(A block of data)
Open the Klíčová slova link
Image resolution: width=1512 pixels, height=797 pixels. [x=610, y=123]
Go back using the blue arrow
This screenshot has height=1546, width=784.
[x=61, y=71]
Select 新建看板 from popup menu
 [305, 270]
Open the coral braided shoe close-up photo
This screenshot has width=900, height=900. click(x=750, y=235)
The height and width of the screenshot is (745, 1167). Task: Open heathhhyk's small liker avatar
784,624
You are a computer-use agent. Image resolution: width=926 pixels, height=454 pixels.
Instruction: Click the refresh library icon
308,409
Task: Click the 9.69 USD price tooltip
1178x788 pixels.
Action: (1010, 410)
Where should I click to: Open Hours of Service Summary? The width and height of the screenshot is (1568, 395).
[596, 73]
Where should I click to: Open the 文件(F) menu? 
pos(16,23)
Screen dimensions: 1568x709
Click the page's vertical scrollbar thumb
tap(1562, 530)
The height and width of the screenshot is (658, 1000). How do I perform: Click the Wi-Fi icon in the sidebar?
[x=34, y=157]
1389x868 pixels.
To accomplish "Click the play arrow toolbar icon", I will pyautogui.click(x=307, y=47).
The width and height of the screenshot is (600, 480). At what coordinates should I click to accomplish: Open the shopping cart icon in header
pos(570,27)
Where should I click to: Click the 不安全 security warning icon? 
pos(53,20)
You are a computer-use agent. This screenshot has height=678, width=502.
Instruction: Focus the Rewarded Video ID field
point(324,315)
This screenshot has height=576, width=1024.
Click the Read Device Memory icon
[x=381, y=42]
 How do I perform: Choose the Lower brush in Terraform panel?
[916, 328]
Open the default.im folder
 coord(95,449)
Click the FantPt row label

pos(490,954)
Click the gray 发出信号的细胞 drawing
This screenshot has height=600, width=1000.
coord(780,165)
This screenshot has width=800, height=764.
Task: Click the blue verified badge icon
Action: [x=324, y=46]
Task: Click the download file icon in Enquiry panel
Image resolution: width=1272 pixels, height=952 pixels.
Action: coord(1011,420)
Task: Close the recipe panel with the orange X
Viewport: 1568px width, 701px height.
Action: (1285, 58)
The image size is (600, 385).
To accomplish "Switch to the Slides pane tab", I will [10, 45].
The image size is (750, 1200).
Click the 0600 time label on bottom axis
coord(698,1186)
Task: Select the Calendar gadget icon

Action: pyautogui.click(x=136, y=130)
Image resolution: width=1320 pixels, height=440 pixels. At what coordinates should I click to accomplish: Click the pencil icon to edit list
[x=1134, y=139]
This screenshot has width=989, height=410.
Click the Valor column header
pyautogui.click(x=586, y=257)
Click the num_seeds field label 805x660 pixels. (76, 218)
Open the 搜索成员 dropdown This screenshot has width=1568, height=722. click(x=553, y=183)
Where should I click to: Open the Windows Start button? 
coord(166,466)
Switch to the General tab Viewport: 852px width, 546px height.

Your instructions —
Copy all of the records above word for word.

Result of the task —
Open the Klíčová slova link
Image resolution: width=1512 pixels, height=797 pixels. [x=610, y=123]
Go back using the blue arrow
This screenshot has height=1546, width=784.
[x=61, y=71]
Select 新建看板 from popup menu
 [305, 270]
Open the coral braided shoe close-up photo
This screenshot has width=900, height=900. click(x=750, y=235)
The height and width of the screenshot is (745, 1167). Task: Open heathhhyk's small liker avatar
784,624
You are a computer-use agent. Image resolution: width=926 pixels, height=454 pixels.
Instruction: Click the refresh library icon
308,409
Task: Click the 9.69 USD price tooltip
1178x788 pixels.
Action: (1010, 410)
Where should I click to: Open Hours of Service Summary? The width and height of the screenshot is (1568, 395).
[596, 73]
Where should I click to: Open the 文件(F) menu? 
pos(16,23)
Screen dimensions: 1568x709
Click the page's vertical scrollbar thumb
tap(1562, 530)
The height and width of the screenshot is (658, 1000). How do I perform: Click the Wi-Fi icon in the sidebar?
[x=34, y=157]
1389x868 pixels.
To accomplish "Click the play arrow toolbar icon", I will pyautogui.click(x=307, y=47).
The width and height of the screenshot is (600, 480). At what coordinates should I click to accomplish: Open the shopping cart icon in header
pos(570,27)
Where should I click to: Click the 不安全 security warning icon? 
pos(53,20)
You are a computer-use agent. This screenshot has height=678, width=502.
Instruction: Focus the Rewarded Video ID field
point(324,315)
This screenshot has height=576, width=1024.
Click the Read Device Memory icon
[x=381, y=42]
 How do I perform: Choose the Lower brush in Terraform panel?
[916, 328]
Open the default.im folder
 coord(95,449)
Click the FantPt row label

pos(490,954)
Click the gray 发出信号的细胞 drawing
This screenshot has height=600, width=1000.
coord(780,165)
This screenshot has width=800, height=764.
Task: Click the blue verified badge icon
Action: [x=324, y=46]
Task: Click the download file icon in Enquiry panel
Image resolution: width=1272 pixels, height=952 pixels.
Action: coord(1011,420)
Task: Close the recipe panel with the orange X
Viewport: 1568px width, 701px height.
Action: (1285, 58)
The image size is (600, 385).
To accomplish "Switch to the Slides pane tab", I will [10, 45].
The image size is (750, 1200).
Click the 0600 time label on bottom axis
coord(698,1186)
Task: Select the Calendar gadget icon

Action: pyautogui.click(x=136, y=130)
Image resolution: width=1320 pixels, height=440 pixels. At what coordinates should I click to accomplish: Click the pencil icon to edit list
[x=1134, y=139]
This screenshot has width=989, height=410.
Click the Valor column header
pyautogui.click(x=586, y=257)
Click the num_seeds field label 805x660 pixels. (76, 218)
Open the 搜索成员 dropdown This screenshot has width=1568, height=722. click(x=553, y=183)
Where should I click to: Open the Windows Start button? 
coord(166,466)
Switch to the General tab Viewport: 852px width, 546px height.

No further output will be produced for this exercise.